Exports are falling off a cliff. In December, the drop was almost 15 per cent. And it's across the board - affecting textiles, furniture, electric and electronic items, and to every other country. In November alone, over 10,000 workers were laid off. People losing their jobs means domestic consumption will start drying up.

The gloom over the economy is palpable. What should the government do about it?

The main thing is to preserve jobs so the government should try and cut the cost of doing business in Malaysia. The employers' mandatory contribution to the Employees Provident Fund of 12 per cent of worker pay should be slashed. Corporate taxes should also be cut by a meaningful amount, say five percentage points to take it down to 20 per cent.



Spending should be targeted at those infrastructure projects that promise the greatest multiplier effects, which means not pork barrel projects that please Class F contractors and nobody else. Do the Penang second bridge, the Pahang-Selangor interstate water project, the KLIA low cost carrier terminal and enhance the capacity of the light rail transit system in Kuala Lumpur.

These are meaningful projects and can help boost productivity and, in the case of the LCCT, actually earn foreign exchange for the country. Indeed, the LCCT should be fast-tracked as tourism has been the one shining star in the gloomy economic environment: tourist arrivals actually rose 5 per cent over 2007.

An obvious measure would be to scrap some of the more onerous requirements of the New Economic Policy, particularly the need for companies to have at least 30 per cent bumiputera equity, and the need for certain investments to get the nod from the Foreign Investment Committee. Indeed, the FIC should be scrapped: what investors need is speed and agility among our decision makers, not bureaucratic inertia.
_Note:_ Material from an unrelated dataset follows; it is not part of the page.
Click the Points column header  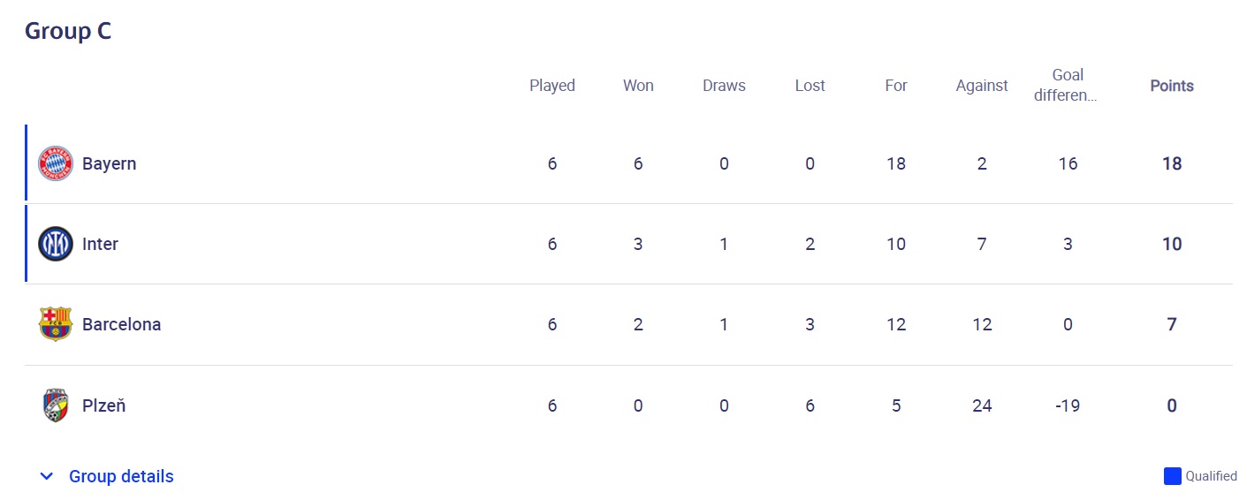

The development financial institutions should open its doors to businessmen of all races. Bank Pembangunan Malaysia and its subsidiary, SME Bank, must furnish loans to all small and medium businesses, the most successful of which happen to be ethnic Chinese.

The SMEs are the bedrock of the economy and we neglect them at our peril. Expecting them to raise funds in this environment through means that exclude institutions specifically set up by the government to boost the economy is nothing less than cutting off one's nose to spite one's face.

And Mr Najib might want to throw fears about the budget deficit out the window. Forget Fitch and the rating agencies. High unemployment and a miserable economy are far worse dangers than a downgrade from rating agencies which could be said to have played a significant part in making all this come about in the first place.